The Oct. 29 “Countdown” took a shot at conservative talk show host Rush Limbaugh, claiming he was “defending racism and he’s pro-slavery” in a segment on his popular radio show.
Olbermann named Limbaugh the runner-up in his “Worst Person in the World” segment for the day because of Limbaugh’s commentary about remarks Democratic presidential candidate Sen. Barack Obama made in a 2001 Chicago public radio interview. In the interview, aired while Obama was a state senator, Obama lamented that the Supreme Court wasn’t more proactive in redistribution of wealth as part of the civil rights movement.

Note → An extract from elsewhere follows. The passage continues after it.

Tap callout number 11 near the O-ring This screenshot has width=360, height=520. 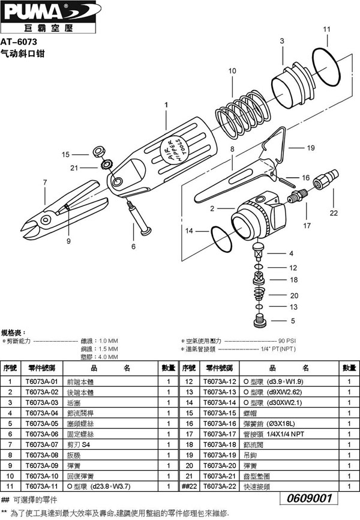326,29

“The runner up, comedian Rush Limbaugh,” Olbermann said. “How the chair has not collapsed out from under him with the weight of the water he’s trying to carry I do not know. ‘Obama,’ says the bully of the airwaves, ‘studied the Constitution and he flatly rejected it. He don’t like the Constitution. He thinks it’s flawed. Now I understand why he was so reluctant to wear the American flag lapel pin. I don’t see how he can take the oath of office. He has rejected the Constitution.’”
Olbermann cited transcripts of Limbaugh’s Oct. 27 broadcast provided by a left-wing advocacy group. But Limbaugh said nothing defending racism or promoting slavery, as Olbermann said.

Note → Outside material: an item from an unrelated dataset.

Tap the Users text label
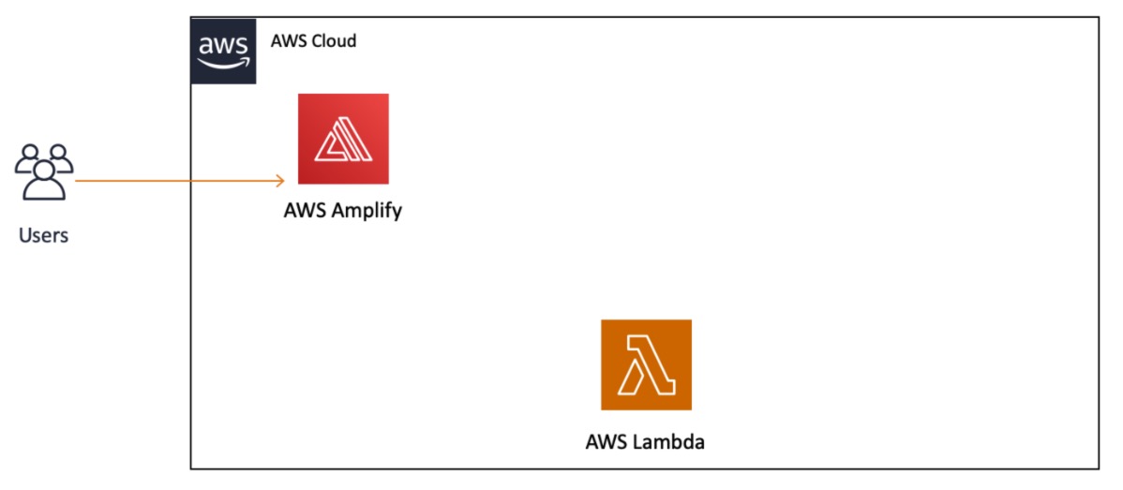pyautogui.click(x=44, y=235)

Olbermann said it was “relatively obvious that Obama was talking about the fact that the Constitution only didn’t allow African-Americans to vote but it counted them each as three-fifths of a person and it did not make slavery illegal.” He didn’t mention that the 13th Amendment of the Constitution abolished slavery.
“So Rush just took the part about slavery out and said Obama had rejected the entire Constitution. When you put the part about slavery back in it’s pretty obvious that in criticizing Obama’s analysis of what the Constitution originally did to black people here, Rush Limbaugh is defending racism and he’s pro-slavery,” Olbermann concluded.
Olbermann contended that Limbaugh chastised Obama for attacking the pre-13th Amendment Constitution, not the modern-day Constitution and that made Limbaugh “pro-slavery” and “racist.”
But, if Olbermann hadn’t relied solely on one source to attack Limbaugh, he might have realized how off base his claim was. On Limbaugh’s Oct. 28 show, Limbaugh explained why Obama is “anti-constitution,” taken straight from his September 2001 Chicago Public Radio interview.
“He’s very frustrated that the Constitution doesn’t give anybody in federal government, state government the right to do things to people,” Limbaugh said. “And he wants that to change. ‘Doesn’t say what the federal government or state government must do on your behalf,’ although it does. It lays out a number of things the government must do on our behalf. Among those is protecting the right to life, liberty, and the pursuit of happiness – and of course it spells these things out. He doesn’t see it that way. He then tells a caller here that he’s not optimistic that the court can do this redistributive thing.”